Your objective:
Which lines of the listing below contain the word "computer"? Copy each of them.

Dataset records:
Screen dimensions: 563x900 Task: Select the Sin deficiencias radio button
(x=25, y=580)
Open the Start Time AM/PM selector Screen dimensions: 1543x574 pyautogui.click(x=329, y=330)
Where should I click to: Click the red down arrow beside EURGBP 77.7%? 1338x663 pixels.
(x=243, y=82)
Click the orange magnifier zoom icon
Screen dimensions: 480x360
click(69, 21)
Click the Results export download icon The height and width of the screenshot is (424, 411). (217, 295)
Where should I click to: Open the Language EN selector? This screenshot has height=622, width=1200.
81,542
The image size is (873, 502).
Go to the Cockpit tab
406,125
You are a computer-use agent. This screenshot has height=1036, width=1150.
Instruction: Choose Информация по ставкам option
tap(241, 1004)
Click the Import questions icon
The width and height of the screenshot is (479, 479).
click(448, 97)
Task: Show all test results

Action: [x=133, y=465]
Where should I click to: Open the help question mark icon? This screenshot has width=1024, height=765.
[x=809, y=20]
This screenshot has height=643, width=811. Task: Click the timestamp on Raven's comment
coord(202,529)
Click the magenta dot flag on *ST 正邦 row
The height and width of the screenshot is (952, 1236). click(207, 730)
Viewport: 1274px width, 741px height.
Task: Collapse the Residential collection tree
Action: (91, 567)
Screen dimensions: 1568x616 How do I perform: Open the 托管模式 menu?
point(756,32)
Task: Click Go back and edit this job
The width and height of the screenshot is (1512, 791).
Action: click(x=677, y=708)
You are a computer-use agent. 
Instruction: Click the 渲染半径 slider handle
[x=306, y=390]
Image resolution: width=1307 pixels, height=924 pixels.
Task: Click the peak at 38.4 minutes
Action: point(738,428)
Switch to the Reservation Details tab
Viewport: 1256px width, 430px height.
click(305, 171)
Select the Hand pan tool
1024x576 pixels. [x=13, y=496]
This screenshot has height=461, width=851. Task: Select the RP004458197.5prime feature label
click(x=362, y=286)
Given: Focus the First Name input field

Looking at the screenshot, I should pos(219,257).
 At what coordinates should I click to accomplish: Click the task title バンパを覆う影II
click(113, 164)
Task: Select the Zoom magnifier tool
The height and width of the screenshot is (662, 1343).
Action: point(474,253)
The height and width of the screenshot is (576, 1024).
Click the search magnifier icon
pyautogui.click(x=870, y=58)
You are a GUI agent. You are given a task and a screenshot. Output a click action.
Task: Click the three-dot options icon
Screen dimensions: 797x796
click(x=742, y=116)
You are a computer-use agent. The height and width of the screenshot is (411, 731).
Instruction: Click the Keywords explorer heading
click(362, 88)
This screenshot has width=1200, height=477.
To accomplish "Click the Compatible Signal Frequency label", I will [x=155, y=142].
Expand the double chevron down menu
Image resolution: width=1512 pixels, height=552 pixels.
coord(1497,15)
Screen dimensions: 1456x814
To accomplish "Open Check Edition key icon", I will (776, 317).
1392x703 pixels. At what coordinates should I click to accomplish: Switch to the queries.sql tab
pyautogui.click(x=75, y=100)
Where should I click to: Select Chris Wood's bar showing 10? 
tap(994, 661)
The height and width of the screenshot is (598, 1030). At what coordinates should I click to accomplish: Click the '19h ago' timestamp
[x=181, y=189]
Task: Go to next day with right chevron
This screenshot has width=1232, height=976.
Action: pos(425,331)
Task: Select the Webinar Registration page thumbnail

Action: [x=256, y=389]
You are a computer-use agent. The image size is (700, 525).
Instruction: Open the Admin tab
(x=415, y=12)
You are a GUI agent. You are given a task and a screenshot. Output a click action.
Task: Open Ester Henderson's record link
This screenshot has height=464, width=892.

Answer for the task:
You are a computer-use agent. This screenshot has height=1036, width=1150.
You are a computer-use agent. 
You are a computer-use agent. The height and width of the screenshot is (411, 731).
You are a computer-use agent. The image size is (700, 525).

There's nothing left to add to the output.